Tuesday 17 June 2014

Eyrie - Tim Winton


I do like Tim Winton - every book different, every tale believable, and just an all round good story teller. This one is so believable that you find yourself saying "no!" under your breath as you read.
Tom Keeley had a reputation - that is until he lost his mind, his marriage and then his job, and now he has nothing and wants to keep it that way. He's bought himself a cheap top floor ex-authority flat in a ten story block and there he is, drinking too much, taking a cocktail of painkillers and sleeping tablets every day. He has little episodes of blankness, often awaking on the floor or walking somewhere in his city, Freemantle, Australia. This kind of loss of memory happens quite often - his mother is worried, his sister is worried. Tom is not. In fact he just wants to be left alone. And then one day he meets a woman who his parents saved from parental danger when he was a child. She has a child in tow now, her grandson. She works nights in a supermarket, and locks the kid in her flat. Tom soon makes friends with the boy, a bright but odd child, who is possibly on the low end of the Aspergers scale. Kai, the boy really takes to Tom - he is a hero to someone at least, even though that child is only six. And then, after he has sex with the boy's grandmother, worrying things start to happen, it seems that there is danger somewhere and Tom becomes desparately worried for the child's safety.
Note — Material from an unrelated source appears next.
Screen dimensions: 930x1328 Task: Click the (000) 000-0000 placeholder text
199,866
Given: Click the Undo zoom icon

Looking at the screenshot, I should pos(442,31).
I jumped between believing that someone was running drugs, to blackmail, and various other causes of this sense of danger; and had to keep reading. Tom Keeley is a broken man, and during the reading of this tale you will find out some things about him and his family which perhaps explain a little, but not too much about what makes him what he has become. The sense of danger grows with every one of the short chapters, which make the book very easy to read, even late at night when you eyes are closing but you need "just another chapter". Not a thriller in the best seller/accepted sense of the word, but a book I needed to get to the end of as quickly as possible, to find out if Tom could ever really be the hero that Kai thinks he is. Great stuff, Tim Winton.